It is widely accepted that an important predictor of success in a foreign language is students' attitude towards it. In ESL/EFL contexts, students who consider the learning of English as a positive and rewarding experience are less likely to suffer from foreign language anxiety. By contrast, they usually have higher levels of motivation, willingness to participate, and high language performance. Students' attitude towards the foreign language is very often influenced by: a) teacher-student relationships, b) the general classroom atmosphere, and c) the use of authentic teaching materials and activities.

This article is practical in nature. Its aim is to provide English teachers with a set of strategies and practical suggestions in order to help their students develop a positive attitude toward learning English as a foreign language.

Factor 1: Teacher-student Relationships

Teachers can make a valuable contribution to developing a friendly relationship with their students. The following is a checklist with appropriate and effective teacher behavior:

1. Remember that your everyday classroom behavior is important. Most students consider their teacher as a role model. For this reason, in order to motivate your students to learn English, you need to be enthusiastic, cheerful and sincere. (Brophy, 2004:28). Show your students that you actually care for them, and you are there to help them master the English language, rather that constantly criticizing or correcting them. Students want teachers who are friendly, caring, and trustworthy (Ebata, 2008). Always be well prepared for the lesson, and show willingness to answer students' questions.

2. Acknowledge the importance of immediacy in your classroom behavior. This involves verbal (use of humor, use of students' first names), and nonverbal (eye contact, positive gestures) immediacy behavior. Such behavior has a positive impact on motivation to learn, and can decrease foreign language anxiety (Frymier, 1993).

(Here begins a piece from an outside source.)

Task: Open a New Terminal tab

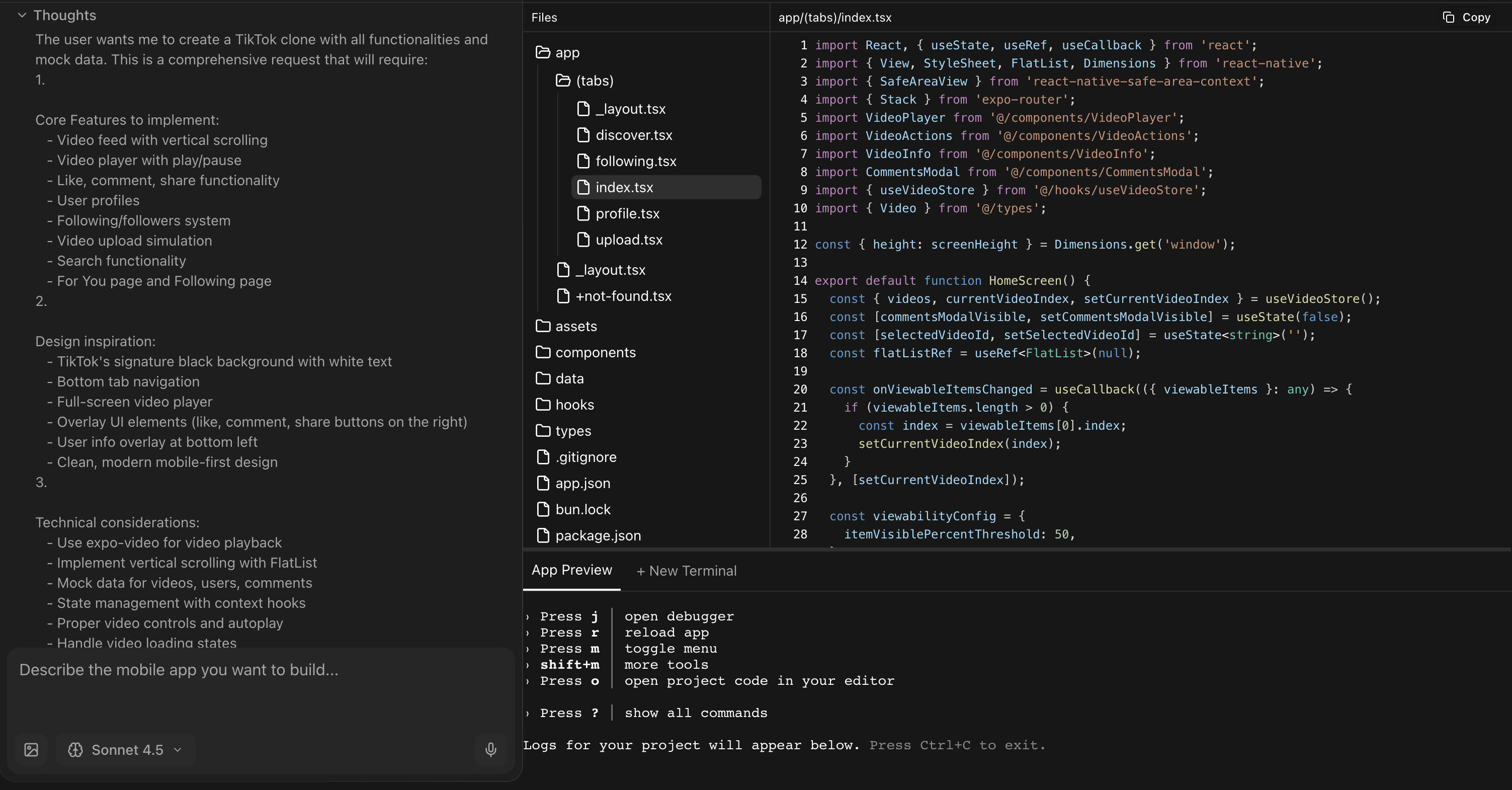Action: 686,571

3. Provide to all students, regardless of their performance, enough time to answer questions. When students have difficulty answering, provide scaffolding rather than calling on another student. Use the following techniques: a) thinking aloud, b) providing hints and clues, c) providing appropriate feedback, and d) explaining the stages necessary for task completion

4. Communicate expectancies for success for all students. Do not form differential expectations for your students based on qualities such as gender, ethnicity, or parents' background (Schunk et al, 2008: 322). Remember that active participation is a major determinant of performance in the foreign language and that in your lesson you need the participation of all students. In order to avoid communicating low expectancies for success, you should avoid the following: a) calling on weak students less often to answer questions, b) providing fewer clues to low achievers when they have difficulty in answering, c) rarely expressing personal interest in low achievers, d) criticizing low achievers more often when they make mistakes, and e) smiling less often to weak students, waiting less time for them to answer, staying farther away physically, or avoiding eye contact with them

5. Address the issue of lack of interest due to past failures in the foreign language. Past failures (e.g. low exam grades) are often the main reason for students' lack of motivation and low self-esteem. One of your first priorities should be to communicate to all students that you expect all students to be successful, regardless of previous performance. Tell them that you expect them to "make a fresh start" and show them that you believe in their abilities and you are there to help them.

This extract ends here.